# Ejercicio
Indique todas las líneas de las entradas siguientes en las que figure la palabra "width".

┄┄┄┄┄┄

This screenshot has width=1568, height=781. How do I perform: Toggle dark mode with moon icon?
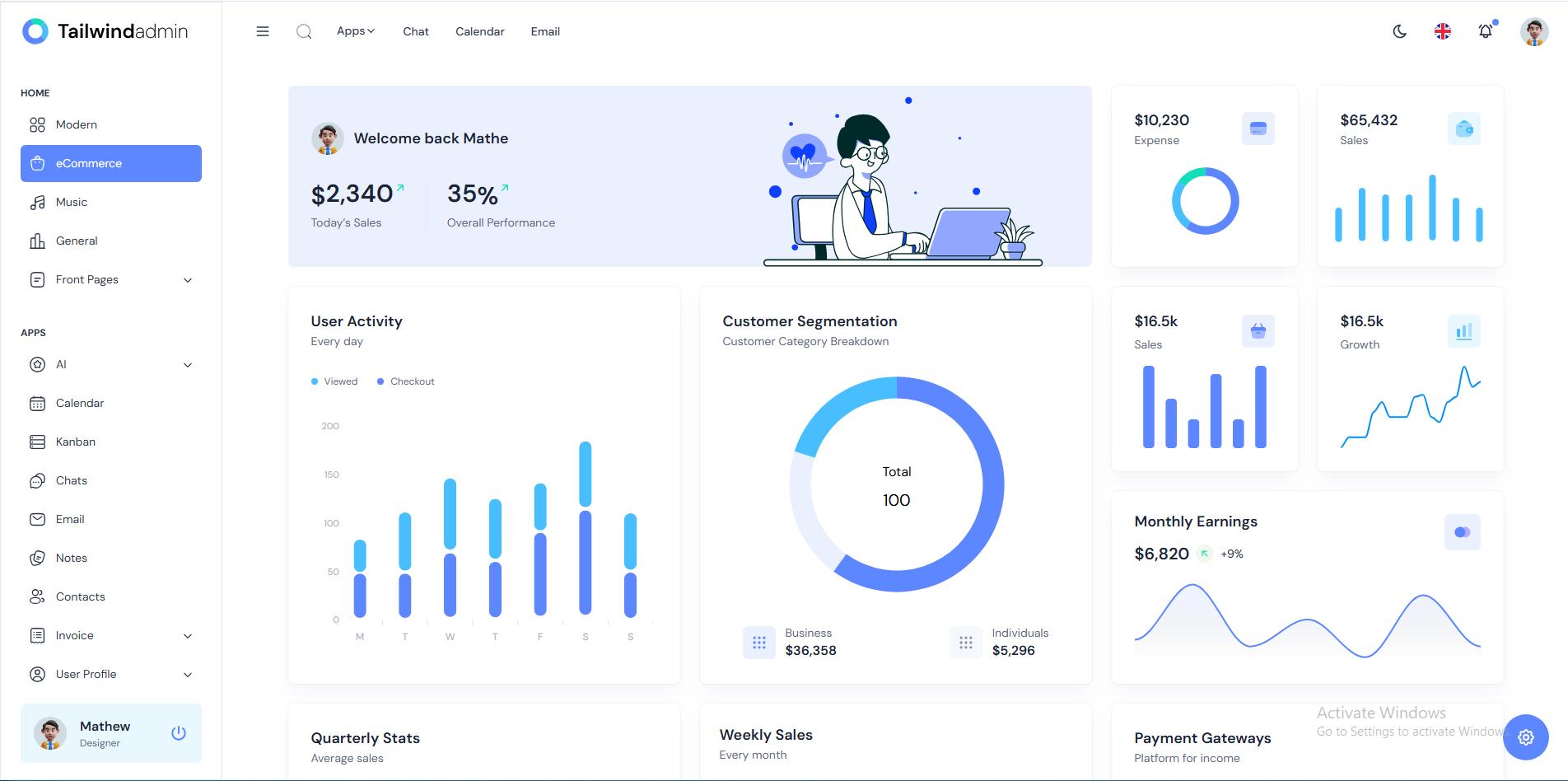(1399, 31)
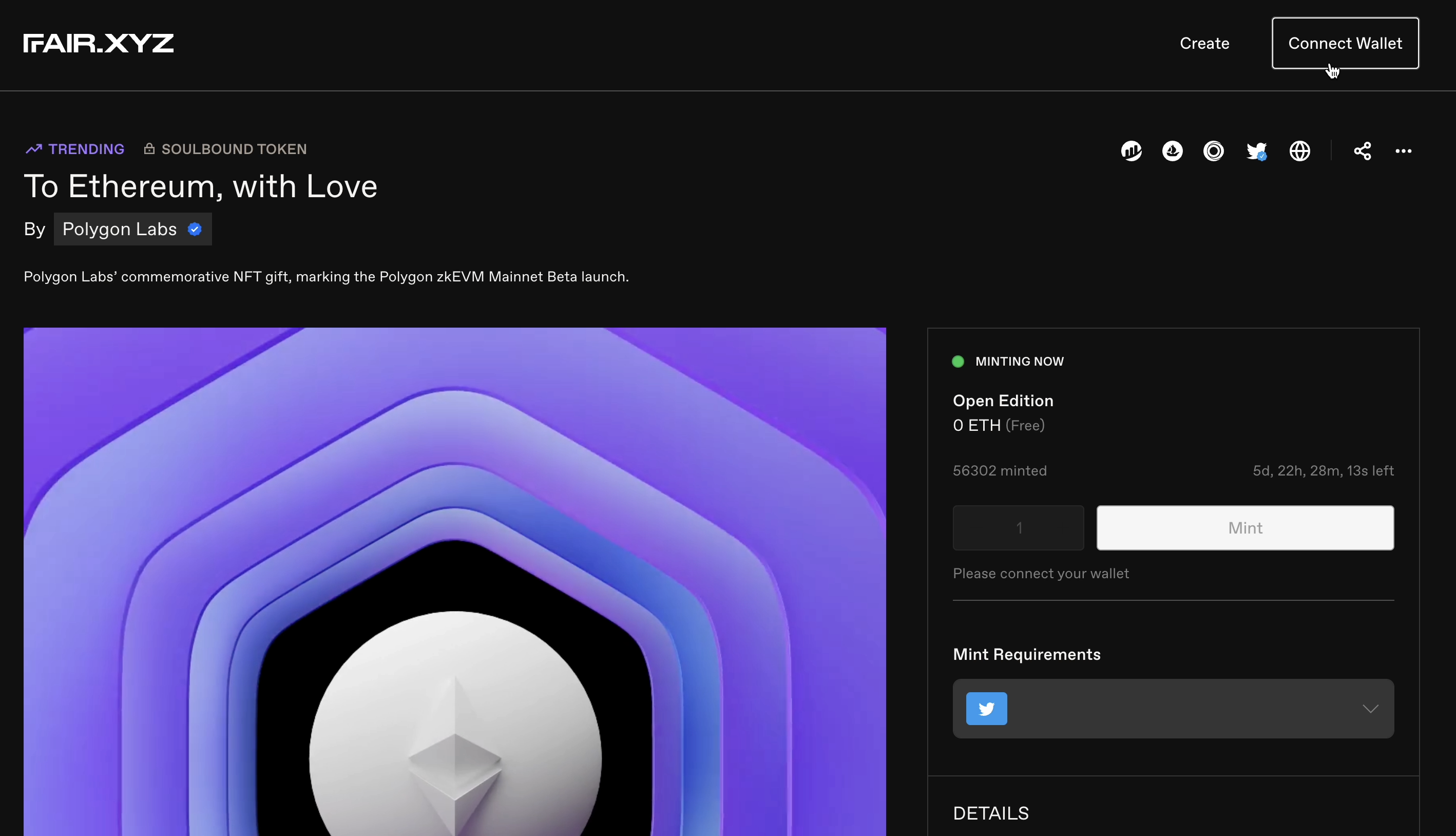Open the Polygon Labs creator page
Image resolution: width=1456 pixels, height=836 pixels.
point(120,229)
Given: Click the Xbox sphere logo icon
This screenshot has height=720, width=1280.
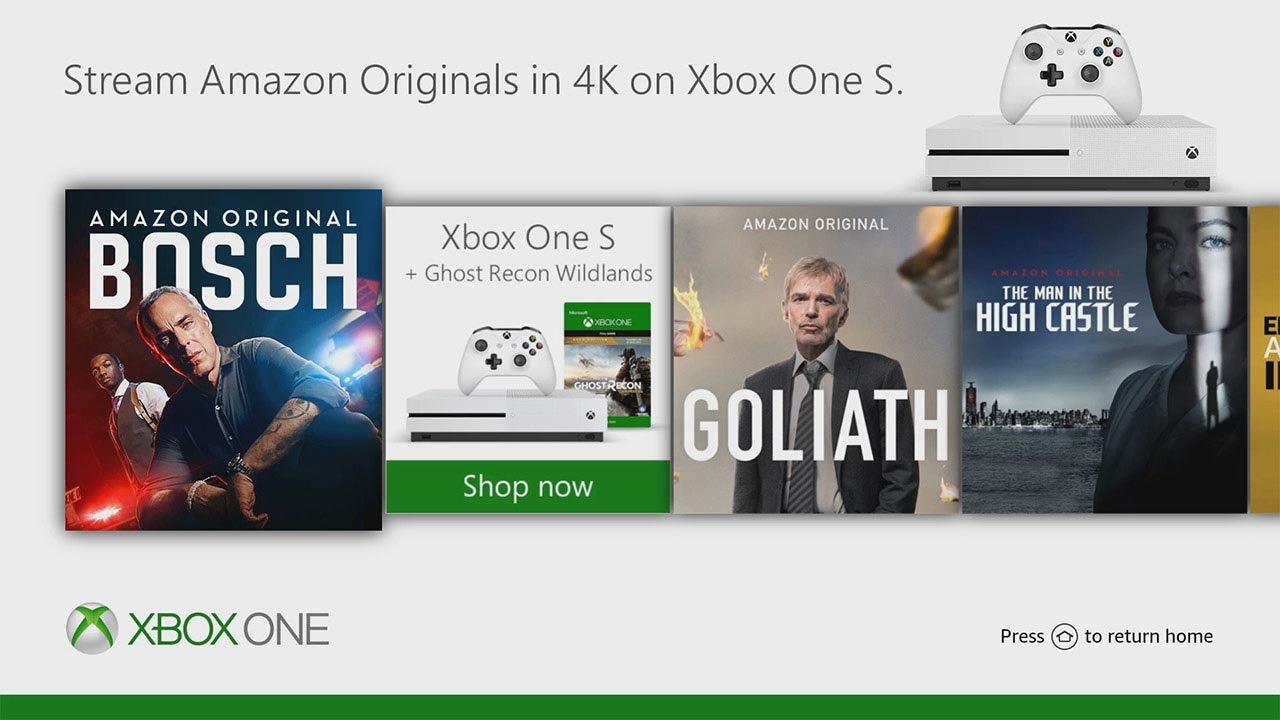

┄┄┄┄┄┄

# Ejercicio resuelto
This screenshot has width=1568, height=781. How do I perform: Toggle dark mode with moon icon?
Image resolution: width=1456 pixels, height=836 pixels.
This screenshot has height=720, width=1280.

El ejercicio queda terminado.